TEEMOは、月額基本料0円の従量課金制を採用しており、専用アプリを通じて全国のトヨタ・レクサス販売店やeMP提携拠点の検索から決済までを完結できる利便性が特徴です。今回のデモンストレーションでは、都市部の集合住宅居住者など、自宅に充電設備を持たない層でも安心してBEVを所有できる環境が整いつつあることが示されました。
bZ4X購入者への1年間無料特典が販売を牽引
この充電サービスの拡充は、トヨタの主力BEVである「bZ4X」の販売拡大に大きく寄与しています。トヨタは現在、新型bZ4Xの購入者を対象に、TEEMOでの充電料金が1年間無料(条件あり)となるキャンペーンを展開しています。

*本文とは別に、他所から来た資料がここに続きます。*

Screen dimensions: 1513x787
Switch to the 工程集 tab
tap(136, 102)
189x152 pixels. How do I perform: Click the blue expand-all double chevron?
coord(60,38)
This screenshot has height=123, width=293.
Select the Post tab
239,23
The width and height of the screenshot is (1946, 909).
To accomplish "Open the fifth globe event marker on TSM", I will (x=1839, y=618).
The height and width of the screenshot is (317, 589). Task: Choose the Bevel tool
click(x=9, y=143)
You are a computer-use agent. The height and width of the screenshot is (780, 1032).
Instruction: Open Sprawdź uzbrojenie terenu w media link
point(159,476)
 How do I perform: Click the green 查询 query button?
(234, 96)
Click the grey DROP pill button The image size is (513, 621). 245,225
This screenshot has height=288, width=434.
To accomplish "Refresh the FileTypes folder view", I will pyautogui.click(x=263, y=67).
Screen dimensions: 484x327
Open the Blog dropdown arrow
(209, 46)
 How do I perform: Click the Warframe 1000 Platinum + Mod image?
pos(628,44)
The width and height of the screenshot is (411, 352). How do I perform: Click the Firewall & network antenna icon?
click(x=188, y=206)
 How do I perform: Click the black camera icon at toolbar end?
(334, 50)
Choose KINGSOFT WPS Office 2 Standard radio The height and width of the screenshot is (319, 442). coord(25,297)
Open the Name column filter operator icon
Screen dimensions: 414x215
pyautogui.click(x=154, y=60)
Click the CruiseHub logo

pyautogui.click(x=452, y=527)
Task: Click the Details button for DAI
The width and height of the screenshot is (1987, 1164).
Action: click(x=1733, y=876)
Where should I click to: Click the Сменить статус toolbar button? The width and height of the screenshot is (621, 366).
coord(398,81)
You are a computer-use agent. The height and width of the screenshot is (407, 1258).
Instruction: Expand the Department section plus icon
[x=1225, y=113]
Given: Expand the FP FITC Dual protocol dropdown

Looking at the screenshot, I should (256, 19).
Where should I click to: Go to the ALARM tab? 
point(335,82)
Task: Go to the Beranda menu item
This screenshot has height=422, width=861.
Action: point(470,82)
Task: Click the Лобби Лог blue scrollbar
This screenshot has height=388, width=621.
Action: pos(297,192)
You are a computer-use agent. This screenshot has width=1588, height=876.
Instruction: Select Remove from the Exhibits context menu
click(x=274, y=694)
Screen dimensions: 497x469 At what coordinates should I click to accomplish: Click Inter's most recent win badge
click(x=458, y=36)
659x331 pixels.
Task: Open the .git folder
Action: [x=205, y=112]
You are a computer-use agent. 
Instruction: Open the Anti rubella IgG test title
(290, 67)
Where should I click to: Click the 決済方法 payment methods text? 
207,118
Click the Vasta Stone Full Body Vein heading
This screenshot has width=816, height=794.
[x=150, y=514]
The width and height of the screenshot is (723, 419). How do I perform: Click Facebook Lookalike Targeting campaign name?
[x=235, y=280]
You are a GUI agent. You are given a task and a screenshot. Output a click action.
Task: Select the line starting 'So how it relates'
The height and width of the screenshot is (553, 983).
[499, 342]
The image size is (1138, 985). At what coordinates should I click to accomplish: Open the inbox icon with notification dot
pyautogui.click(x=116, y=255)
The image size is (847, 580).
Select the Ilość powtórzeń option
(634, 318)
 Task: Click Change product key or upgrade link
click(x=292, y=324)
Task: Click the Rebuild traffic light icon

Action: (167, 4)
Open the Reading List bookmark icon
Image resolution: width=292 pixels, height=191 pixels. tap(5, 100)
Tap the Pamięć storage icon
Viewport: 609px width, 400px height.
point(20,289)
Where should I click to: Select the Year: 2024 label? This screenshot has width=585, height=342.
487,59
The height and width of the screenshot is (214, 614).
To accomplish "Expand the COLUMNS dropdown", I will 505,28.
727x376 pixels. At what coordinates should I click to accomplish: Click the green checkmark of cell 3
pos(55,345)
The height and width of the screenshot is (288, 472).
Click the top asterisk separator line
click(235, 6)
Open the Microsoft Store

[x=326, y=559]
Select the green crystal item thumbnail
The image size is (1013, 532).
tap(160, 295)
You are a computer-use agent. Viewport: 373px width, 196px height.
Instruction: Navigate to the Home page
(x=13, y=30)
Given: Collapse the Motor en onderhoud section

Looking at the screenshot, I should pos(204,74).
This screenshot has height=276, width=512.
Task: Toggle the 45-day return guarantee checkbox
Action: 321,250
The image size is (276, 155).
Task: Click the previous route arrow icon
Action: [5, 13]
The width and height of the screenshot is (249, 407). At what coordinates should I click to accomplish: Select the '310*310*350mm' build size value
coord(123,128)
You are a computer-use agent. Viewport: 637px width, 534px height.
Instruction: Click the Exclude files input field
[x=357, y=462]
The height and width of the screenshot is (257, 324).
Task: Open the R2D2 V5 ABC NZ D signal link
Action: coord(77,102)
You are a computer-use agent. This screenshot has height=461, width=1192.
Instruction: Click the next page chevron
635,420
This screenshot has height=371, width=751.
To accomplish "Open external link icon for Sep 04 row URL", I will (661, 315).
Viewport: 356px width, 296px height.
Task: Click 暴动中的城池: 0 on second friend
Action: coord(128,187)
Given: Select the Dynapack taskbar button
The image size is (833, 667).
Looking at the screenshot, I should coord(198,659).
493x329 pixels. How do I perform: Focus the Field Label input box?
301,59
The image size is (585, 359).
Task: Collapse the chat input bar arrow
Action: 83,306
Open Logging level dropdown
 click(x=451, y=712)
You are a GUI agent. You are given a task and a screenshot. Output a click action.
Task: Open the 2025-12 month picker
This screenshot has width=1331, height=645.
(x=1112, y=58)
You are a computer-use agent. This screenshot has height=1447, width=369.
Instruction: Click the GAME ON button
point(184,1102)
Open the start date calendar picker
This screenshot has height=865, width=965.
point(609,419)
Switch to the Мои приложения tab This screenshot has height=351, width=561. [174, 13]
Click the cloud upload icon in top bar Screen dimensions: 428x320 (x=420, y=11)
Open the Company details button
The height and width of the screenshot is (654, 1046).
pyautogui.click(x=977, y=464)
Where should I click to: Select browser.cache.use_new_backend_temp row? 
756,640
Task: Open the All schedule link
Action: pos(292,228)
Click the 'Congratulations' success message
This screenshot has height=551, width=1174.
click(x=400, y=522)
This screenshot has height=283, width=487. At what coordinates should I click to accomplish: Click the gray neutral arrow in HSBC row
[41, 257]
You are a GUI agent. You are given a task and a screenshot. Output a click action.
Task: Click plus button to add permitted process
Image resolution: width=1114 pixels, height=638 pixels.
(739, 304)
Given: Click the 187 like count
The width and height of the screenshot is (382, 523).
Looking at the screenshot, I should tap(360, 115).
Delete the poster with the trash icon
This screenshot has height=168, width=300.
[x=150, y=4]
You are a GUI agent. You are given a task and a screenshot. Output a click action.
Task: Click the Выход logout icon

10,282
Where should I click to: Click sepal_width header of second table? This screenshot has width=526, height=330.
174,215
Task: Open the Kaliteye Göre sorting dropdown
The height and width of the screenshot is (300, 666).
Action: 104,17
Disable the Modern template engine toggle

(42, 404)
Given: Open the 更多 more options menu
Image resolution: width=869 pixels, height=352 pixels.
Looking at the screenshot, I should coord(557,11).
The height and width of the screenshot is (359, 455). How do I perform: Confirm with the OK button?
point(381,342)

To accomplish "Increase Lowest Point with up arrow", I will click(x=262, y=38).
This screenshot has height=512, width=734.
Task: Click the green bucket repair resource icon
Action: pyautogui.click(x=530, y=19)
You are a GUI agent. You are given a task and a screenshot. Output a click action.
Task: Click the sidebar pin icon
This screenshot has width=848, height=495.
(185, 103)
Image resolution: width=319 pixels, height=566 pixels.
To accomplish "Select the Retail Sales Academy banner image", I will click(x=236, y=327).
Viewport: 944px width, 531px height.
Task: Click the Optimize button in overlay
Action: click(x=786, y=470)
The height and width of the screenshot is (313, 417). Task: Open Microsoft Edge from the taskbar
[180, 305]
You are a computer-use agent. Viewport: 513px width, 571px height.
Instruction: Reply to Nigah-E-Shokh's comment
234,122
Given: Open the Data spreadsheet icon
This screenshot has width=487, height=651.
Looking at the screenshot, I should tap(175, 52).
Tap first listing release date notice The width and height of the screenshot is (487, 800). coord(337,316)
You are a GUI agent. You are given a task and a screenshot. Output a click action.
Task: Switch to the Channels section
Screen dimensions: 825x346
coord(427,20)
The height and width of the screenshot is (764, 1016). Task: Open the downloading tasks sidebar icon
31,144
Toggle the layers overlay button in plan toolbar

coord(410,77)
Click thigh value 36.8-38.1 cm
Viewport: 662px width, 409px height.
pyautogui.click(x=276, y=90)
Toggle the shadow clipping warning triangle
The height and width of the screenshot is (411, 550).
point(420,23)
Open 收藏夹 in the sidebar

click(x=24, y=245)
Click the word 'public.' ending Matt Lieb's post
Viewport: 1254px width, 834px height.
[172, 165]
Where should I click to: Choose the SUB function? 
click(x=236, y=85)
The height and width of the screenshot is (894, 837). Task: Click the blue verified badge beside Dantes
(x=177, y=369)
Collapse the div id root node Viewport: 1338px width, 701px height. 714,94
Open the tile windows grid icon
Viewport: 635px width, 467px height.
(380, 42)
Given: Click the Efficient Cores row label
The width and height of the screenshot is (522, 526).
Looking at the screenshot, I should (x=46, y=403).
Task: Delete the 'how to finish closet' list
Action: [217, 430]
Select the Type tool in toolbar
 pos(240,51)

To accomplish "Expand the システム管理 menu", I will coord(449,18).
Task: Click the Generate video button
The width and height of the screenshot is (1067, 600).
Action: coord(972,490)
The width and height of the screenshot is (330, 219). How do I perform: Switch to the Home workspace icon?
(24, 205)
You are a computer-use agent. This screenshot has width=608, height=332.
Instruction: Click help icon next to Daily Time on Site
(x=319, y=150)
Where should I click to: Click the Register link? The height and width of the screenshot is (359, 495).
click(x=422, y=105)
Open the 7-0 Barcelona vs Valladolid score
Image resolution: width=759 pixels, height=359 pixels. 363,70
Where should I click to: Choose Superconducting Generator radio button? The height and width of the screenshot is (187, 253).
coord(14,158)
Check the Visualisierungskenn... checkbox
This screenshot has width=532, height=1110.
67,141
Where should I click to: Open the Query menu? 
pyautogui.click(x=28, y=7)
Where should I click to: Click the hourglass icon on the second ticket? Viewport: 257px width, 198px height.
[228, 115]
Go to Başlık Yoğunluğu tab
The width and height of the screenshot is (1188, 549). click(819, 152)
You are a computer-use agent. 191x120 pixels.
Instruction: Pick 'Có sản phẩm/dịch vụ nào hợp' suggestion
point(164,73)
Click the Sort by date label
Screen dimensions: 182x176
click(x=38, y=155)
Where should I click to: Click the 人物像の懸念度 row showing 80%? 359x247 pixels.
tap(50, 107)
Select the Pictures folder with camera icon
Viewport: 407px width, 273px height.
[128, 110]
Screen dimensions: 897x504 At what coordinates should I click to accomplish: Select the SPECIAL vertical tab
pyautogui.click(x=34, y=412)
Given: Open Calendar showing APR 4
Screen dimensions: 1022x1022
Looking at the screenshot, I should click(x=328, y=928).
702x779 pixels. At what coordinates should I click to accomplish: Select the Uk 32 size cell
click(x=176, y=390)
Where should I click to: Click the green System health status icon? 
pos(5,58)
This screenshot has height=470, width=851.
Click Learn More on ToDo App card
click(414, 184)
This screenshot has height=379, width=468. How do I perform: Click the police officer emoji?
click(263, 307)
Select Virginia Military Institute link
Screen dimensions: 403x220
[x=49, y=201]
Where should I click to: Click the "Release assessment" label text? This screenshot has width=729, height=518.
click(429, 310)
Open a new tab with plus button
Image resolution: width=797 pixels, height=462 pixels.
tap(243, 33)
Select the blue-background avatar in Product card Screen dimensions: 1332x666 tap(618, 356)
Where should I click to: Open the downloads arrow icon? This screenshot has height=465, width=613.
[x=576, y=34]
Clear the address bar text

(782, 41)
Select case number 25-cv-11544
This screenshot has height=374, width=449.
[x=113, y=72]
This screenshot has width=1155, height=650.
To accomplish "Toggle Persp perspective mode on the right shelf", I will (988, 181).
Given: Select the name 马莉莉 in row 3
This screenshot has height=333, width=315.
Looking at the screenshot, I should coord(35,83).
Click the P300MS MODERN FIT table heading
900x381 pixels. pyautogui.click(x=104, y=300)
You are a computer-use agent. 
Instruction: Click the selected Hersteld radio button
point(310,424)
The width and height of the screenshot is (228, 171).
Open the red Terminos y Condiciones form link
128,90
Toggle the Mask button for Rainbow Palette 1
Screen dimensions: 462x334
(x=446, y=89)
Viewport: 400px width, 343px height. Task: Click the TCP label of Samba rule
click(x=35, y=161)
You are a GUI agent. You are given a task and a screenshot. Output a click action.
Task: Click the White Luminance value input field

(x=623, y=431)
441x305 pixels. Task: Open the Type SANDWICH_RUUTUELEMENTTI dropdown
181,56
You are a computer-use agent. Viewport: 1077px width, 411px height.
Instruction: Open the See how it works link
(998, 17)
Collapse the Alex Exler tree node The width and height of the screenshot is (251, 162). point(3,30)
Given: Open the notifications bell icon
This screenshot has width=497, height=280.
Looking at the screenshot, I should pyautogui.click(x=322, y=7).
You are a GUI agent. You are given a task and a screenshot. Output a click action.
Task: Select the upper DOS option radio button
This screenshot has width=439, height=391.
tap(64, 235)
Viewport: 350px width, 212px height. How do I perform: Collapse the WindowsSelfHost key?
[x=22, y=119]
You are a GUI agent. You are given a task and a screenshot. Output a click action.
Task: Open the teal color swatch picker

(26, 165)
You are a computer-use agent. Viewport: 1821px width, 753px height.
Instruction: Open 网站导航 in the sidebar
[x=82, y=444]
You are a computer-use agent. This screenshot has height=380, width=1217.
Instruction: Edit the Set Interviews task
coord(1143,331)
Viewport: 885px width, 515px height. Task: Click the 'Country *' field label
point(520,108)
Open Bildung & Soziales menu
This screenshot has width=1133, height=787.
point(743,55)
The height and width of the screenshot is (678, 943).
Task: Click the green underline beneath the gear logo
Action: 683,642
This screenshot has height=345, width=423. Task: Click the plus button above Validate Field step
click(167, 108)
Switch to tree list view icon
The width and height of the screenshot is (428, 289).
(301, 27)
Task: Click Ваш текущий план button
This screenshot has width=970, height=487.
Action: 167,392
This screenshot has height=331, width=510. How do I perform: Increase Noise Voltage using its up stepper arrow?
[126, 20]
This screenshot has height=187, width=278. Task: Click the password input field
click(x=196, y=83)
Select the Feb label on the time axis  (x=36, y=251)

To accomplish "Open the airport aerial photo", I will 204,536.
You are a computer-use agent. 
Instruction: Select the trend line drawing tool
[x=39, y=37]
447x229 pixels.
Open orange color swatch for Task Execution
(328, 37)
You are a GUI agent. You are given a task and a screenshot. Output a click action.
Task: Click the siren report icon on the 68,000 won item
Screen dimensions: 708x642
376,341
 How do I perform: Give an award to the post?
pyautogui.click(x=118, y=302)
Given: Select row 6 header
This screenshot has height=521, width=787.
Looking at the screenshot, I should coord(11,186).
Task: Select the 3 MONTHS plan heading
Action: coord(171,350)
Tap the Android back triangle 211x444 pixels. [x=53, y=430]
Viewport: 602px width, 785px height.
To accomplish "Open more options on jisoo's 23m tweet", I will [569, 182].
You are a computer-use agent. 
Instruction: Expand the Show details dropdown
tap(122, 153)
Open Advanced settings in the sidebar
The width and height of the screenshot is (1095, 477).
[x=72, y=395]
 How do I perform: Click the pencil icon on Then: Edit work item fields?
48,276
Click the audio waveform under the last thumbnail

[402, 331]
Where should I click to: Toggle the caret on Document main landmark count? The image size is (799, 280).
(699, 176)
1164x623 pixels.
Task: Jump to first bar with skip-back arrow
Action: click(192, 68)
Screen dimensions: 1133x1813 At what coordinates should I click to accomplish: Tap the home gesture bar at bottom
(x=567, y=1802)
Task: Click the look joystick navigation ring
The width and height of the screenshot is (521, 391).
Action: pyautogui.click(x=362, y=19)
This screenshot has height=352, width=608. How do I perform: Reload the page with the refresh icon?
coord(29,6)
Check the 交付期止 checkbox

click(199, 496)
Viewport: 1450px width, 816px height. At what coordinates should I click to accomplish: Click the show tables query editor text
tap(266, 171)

こうした購入後のランニングコスト低減と充電不安の解消が、これまでBEV購入を躊躇していた層の背中を押す形となりました。2026年までに全国約650の販売店拠点に急速充電器を設置する計画も進んでおり、インフラの充実が車両販売を支える好循環が生まれています。
サービス拡充を通じたトヨタのEVシフト本格化
TEEMOの展開加速は、トヨタがBEV展開をさらに広げていくという明確な意思表示と受け止められています。単に車両を販売するだけでなく、利便性の高い充電体験をセットで提供することで、生活に密着した「マルチパスウェイ戦略」におけるBEVの比重を確実に高めていく方針です。
高出力充電器の整備は、今後登場する次世代BEVラインナップの普及にも不可欠な要素となります。トヨタは、充電インフラという「サービスの質」を向上させることで、競争が激化するグローバルなEV市場において、独自の優位性を構築していくものとみられます。